Europe warned about virus impact on clean energy tech
17 March 2020 | Adaptation
Governments across Europe should keep clean energy top of mind as they consider measures to protect their economies against a likely recession caused by the coronavirus, the International Energy Agency (IEA) has said.
The European Commission is paying close attention to the economic impact of the coronavirus, saying border shutdowns risk disrupting entire product value chains – ranging from automotive to agriculture and food. And this is valid also for wind, solar and energy-saving technologies
“On renewables, this is definitely one dimension in a very complex situation that we are facing at the moment,” EU Commission spokesperson Eric Mamer told a regular press briefing on Monday (16 March)
But he said it was too early to make recommendations to EU member states at this stage about potential measures to prop up investments in clean technologies.
“We will have to see as events unfold what analysis we can make of the impact on investments in various areas and how we can react,” Mamer said.
Renewables and energy savings are cornerstones of the EU’s climate change strategy and a central element of the bloc’s Green Deal agenda of reaching climate neutrality by 2050.
Over the weekend, the International Energy Agency (IEA) has warned that low oil prices risked delaying investments into clean tech such as wind and solar, in the face of falling oil prices.
“The sharp decline in the oil market may well undermine clean energy transitions by reducing the impetus for energy efficiency policies,” the IEA’s executive director Fatih Birol said in a blog post published over the weekend (14 March).
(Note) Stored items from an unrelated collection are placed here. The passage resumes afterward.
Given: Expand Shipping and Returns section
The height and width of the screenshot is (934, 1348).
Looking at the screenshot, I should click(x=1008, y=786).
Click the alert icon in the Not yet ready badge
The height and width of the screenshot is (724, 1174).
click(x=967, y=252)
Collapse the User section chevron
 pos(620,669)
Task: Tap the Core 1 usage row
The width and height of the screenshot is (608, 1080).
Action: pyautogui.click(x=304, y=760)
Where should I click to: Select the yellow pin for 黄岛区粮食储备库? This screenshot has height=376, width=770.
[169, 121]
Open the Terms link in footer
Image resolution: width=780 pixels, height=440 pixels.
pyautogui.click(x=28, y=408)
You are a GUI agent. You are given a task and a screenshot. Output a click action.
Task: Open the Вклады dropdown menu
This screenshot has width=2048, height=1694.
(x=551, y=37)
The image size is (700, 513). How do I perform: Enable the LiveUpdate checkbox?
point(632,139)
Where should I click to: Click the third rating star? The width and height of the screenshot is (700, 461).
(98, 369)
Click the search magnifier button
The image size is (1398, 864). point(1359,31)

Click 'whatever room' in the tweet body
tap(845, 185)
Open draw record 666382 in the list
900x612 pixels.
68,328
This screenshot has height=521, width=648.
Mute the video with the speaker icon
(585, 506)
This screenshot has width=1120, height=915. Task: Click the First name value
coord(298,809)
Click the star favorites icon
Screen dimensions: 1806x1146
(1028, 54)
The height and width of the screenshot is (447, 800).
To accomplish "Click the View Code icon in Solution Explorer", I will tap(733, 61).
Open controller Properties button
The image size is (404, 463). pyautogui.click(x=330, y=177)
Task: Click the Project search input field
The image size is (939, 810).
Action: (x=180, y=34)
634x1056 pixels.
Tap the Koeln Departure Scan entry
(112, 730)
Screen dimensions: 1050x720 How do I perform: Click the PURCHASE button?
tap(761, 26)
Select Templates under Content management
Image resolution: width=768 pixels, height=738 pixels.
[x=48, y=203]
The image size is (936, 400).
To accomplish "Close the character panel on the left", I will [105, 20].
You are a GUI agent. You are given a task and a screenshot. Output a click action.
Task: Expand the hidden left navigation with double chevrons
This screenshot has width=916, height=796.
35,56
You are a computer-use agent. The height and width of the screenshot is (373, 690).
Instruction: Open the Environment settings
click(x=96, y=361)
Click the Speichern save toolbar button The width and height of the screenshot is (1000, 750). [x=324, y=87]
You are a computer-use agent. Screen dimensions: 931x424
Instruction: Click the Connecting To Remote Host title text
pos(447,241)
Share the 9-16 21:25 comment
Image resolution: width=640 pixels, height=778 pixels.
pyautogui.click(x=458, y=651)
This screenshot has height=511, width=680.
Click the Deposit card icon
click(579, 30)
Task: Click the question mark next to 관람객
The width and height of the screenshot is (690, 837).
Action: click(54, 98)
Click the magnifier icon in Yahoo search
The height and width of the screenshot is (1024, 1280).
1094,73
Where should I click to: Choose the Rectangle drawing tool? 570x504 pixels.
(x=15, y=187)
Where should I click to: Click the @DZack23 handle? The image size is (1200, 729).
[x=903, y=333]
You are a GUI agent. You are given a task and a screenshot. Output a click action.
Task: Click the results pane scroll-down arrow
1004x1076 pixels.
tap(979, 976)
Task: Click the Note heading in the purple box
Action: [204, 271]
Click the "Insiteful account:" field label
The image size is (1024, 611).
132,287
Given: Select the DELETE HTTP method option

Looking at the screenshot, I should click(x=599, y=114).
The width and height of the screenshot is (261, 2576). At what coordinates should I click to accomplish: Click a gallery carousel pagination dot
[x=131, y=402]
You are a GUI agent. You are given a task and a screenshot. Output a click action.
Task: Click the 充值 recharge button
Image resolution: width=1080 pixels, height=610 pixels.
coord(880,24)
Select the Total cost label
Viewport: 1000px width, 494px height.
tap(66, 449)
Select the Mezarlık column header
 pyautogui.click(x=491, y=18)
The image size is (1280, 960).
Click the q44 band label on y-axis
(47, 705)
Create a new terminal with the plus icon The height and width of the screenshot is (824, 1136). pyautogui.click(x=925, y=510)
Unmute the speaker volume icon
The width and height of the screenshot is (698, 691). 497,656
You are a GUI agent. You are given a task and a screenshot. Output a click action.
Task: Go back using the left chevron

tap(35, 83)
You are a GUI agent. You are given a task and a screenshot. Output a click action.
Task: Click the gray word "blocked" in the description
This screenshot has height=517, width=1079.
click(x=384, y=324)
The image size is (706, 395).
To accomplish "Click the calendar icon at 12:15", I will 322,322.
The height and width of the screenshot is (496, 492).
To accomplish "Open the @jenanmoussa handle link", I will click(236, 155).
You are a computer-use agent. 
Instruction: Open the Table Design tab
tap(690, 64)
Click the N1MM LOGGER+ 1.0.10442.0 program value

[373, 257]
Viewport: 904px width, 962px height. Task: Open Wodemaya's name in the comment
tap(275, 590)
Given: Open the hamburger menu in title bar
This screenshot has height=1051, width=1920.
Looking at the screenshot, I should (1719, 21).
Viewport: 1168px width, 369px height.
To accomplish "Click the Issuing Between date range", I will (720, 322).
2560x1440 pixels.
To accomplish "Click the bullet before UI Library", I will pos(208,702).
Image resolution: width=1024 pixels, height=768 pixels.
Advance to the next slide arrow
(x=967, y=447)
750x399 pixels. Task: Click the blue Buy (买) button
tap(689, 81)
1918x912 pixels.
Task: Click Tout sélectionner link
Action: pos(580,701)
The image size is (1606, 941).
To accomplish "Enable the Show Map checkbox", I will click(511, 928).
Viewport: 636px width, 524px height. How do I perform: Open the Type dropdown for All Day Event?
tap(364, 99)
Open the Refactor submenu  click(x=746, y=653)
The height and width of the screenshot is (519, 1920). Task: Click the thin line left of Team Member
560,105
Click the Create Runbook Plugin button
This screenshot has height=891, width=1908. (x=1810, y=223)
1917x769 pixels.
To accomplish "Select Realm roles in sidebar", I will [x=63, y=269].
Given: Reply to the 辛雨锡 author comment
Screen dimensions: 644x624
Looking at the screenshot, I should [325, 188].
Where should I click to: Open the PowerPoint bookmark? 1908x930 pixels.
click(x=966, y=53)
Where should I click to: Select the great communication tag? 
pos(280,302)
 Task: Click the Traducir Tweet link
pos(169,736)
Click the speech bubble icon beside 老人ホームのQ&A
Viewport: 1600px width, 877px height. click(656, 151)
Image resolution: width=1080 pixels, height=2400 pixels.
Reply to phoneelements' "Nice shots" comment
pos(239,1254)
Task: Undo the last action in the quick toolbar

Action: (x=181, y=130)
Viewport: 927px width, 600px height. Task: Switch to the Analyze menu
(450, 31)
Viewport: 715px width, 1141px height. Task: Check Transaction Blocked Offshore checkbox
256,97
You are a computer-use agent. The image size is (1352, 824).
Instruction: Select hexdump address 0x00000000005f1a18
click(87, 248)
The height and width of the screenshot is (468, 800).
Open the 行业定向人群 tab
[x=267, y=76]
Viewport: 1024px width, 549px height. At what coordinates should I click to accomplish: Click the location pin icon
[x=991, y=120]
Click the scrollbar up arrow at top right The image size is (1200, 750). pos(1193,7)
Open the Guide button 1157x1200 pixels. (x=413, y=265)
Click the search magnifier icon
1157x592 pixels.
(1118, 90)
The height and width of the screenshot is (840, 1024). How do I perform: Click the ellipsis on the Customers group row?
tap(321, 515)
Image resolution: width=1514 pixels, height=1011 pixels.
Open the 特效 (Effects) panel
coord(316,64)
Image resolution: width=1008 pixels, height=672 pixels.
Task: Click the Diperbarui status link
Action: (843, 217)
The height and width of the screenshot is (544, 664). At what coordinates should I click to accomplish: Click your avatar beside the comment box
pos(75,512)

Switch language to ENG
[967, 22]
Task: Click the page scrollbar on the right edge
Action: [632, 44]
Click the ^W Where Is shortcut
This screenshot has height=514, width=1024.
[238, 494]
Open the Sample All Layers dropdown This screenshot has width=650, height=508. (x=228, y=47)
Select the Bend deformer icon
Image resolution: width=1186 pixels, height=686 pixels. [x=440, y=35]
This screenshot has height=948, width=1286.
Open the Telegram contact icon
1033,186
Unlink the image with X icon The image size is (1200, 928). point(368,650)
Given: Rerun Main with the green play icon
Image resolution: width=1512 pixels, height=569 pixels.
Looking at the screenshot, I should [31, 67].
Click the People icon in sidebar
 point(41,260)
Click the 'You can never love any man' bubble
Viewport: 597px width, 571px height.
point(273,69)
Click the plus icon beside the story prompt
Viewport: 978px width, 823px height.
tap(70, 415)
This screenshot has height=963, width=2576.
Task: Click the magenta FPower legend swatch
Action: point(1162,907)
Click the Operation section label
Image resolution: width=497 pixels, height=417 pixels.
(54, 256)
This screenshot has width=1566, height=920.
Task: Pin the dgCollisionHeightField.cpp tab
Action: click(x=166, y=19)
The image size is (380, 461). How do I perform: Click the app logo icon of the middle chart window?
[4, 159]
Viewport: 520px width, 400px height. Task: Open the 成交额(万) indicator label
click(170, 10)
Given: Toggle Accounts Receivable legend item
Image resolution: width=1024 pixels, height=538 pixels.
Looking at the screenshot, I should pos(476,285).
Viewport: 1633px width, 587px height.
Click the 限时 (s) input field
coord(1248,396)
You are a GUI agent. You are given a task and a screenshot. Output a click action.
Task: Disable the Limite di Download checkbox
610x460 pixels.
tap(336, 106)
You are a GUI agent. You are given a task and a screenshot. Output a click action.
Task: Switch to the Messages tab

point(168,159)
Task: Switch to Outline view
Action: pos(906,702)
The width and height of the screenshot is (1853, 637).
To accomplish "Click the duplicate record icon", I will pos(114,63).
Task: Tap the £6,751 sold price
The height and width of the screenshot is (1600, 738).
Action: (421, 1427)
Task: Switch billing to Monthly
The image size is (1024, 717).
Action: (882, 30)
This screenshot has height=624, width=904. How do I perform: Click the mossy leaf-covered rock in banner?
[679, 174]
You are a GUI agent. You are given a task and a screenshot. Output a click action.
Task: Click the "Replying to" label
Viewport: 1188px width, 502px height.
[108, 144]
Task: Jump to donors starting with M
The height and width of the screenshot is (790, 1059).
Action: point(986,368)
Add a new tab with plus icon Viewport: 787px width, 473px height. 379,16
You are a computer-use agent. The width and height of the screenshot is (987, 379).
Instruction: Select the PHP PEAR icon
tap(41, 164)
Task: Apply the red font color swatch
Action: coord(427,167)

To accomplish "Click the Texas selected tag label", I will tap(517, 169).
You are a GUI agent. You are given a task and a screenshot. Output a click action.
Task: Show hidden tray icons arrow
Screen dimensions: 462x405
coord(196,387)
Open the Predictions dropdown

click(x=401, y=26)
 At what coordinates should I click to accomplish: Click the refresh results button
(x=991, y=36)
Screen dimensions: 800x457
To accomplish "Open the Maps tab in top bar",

As governments draw up stimulus plans to counter the economic damage from the coronavirus, they should ensure that clean energy investment “doesn’t get lost amid the flurry of immediate priorities,” Birol said.
“Governments can use the current situation to step up their climate ambitions and launch sustainable stimulus packages focused on clean energy technologies,” he argued, saying solar, wind, hydrogen, batteries and carbon capture (CCUS) “should be a central part of governments’ plans because it will bring the twin benefits of stimulating economies and accelerating clean energy transitions”.
The IEA’s warning isn’t isolated. On Thursday (12 March), BloombergNEF published a report on the likely effects of COVID-19 on renewable power, energy storage, electric vehicles, heating, cooling and the circular economy.
“We are currently more concerned about demand, as policymakers may divert attention away from clean energy to more pressing concerns,” said BloombergNEF in the introduction to the study.
2020 could be the first down year for solar since 1980s
The solar PV sector is expected to be hardest hit by the economic slowdown caused by the coronavirus, as solar PV modules are chiefly manufactured in China, which has temporarily shut down factories to contain the spread of the infection.
BNEF cut its global solar demand forecast for 2020 by 8% – from 121-152GW to 108-143GW, saying “this could make 2020 the first down year for solar capacity addition since at least the 1980s”.
There was also a potential silver lining to the crisis, BloombergNEF pointed out, saying the short-term interruption of production in China has highlighted the need for diversified supply chains and strengthened the case for localised manufacturing in places like Europe and the US.
However, it said this would be the case “especially for batteries”, not for solar PV.